On physical examination, his vital signs were stable. Cutaneous examination revealed a diffuse purpuric rash involving the trunk and extremities (Figure 1).
Diffuse purpuric rash
Laboratory evaluation was notable for isolated severe thrombocytopenia, with a platelet count of 4,000 cells/μL (Table 1). He received two units of platelet transfusions and was started on high-dose dexamethasone. Hematology consultation recommended initiation of intravenous immunoglobulin (IVIG) alongside corticosteroids. A comprehensive workup - including evaluation for infectious etiologies such as malaria, bacteremia, and viral infections like Epstein-Barr virus (EBV) and cytomegalovirus (CMV), as well as liver disease, thrombotic microangiopathies (TTP/HUS), and autoimmune conditions - was unremarkable.
Subsequently, his family provided the supplement he had ingested, identified as "Rhino 69 Platinum 1000," an over-the-counter sexual enhancement product. According to the US Food and Drug Administration (FDA) website, this supplement is known to contain undeclared sildenafil. The patient confirmed multiple uses of this product over the preceding two weeks.

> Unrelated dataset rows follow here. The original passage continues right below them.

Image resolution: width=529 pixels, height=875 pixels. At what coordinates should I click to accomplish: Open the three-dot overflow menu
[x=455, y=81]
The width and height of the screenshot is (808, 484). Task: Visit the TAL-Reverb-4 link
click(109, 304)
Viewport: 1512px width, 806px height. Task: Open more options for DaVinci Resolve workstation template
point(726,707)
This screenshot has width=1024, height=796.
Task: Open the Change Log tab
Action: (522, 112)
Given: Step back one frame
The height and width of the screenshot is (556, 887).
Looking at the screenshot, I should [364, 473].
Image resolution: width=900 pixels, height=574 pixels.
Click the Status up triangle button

Following two days of IVIG and corticosteroid therapy, his platelet count improved significantly to 66 × 10³ cells/μL. He was discharged on a tapering course of dexamethasone and was monitored regularly in the outpatient clinic over the subsequent year. During this follow-up period, his platelet counts remained within normal limits without recurrence of thrombocytopenia or bleeding symptoms.

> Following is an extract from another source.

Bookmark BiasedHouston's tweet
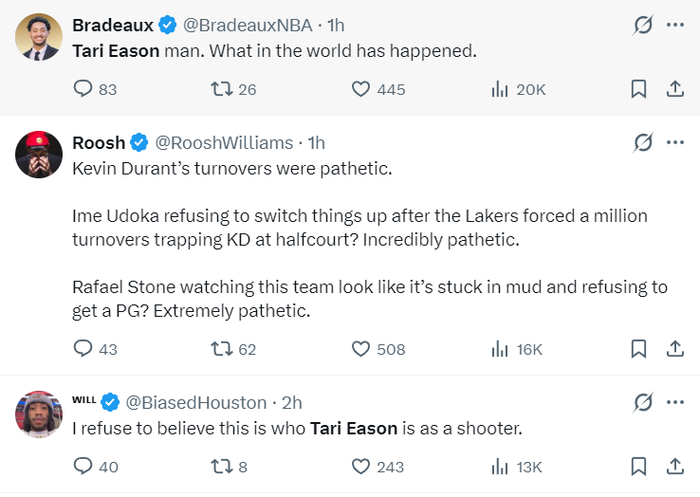 click(638, 467)
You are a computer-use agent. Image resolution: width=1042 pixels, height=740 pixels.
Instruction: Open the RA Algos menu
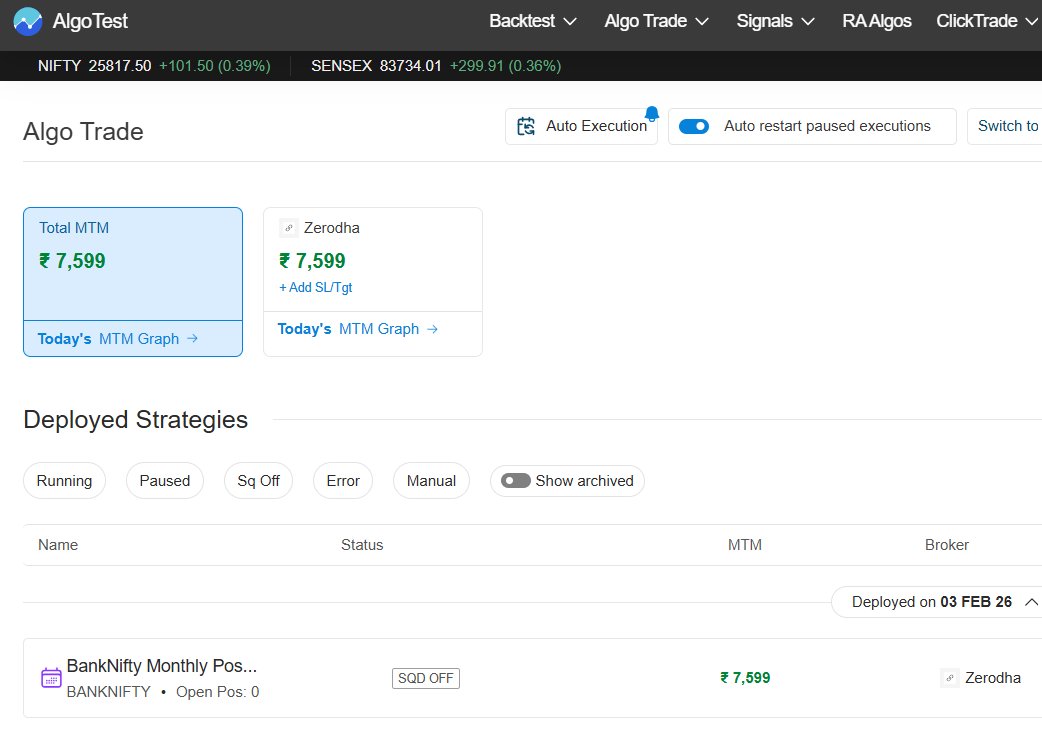[877, 20]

This presentation of new-onset severe thrombocytopenia (nadir < 20 × 10³ cells/μL) with mucocutaneous bleeding occurring approximately two weeks following exposure to a supplement containing sildenafil, in the absence of other identifiable causes, strongly supports a diagnosis of DITP. The sustained resolution of thrombocytopenia after cessation of the supplement further supports this diagnosis.
Discussion
DITP is an under-recognized clinical entity in which certain drugs or compounds - including herbal products, foods, and dietary supplements - induce thrombocytopenia by either inhibiting platelet production or promoting their peripheral destruction or clearance from the circulation [5]. Numerous agents have been implicated, including abciximab, carbamazepine, ceftriaxone, eptifibatide, heparin, ibuprofen, mirtazapine, oxaliplatin, penicillin, quinine, quinidine, rifampicin, trimethoprim-sulfamethoxazole, and vancomycin [2]. A curated list of implicated agents, based on case reports, is maintained at https://www.ouhsc.edu/platelets/ditp.html.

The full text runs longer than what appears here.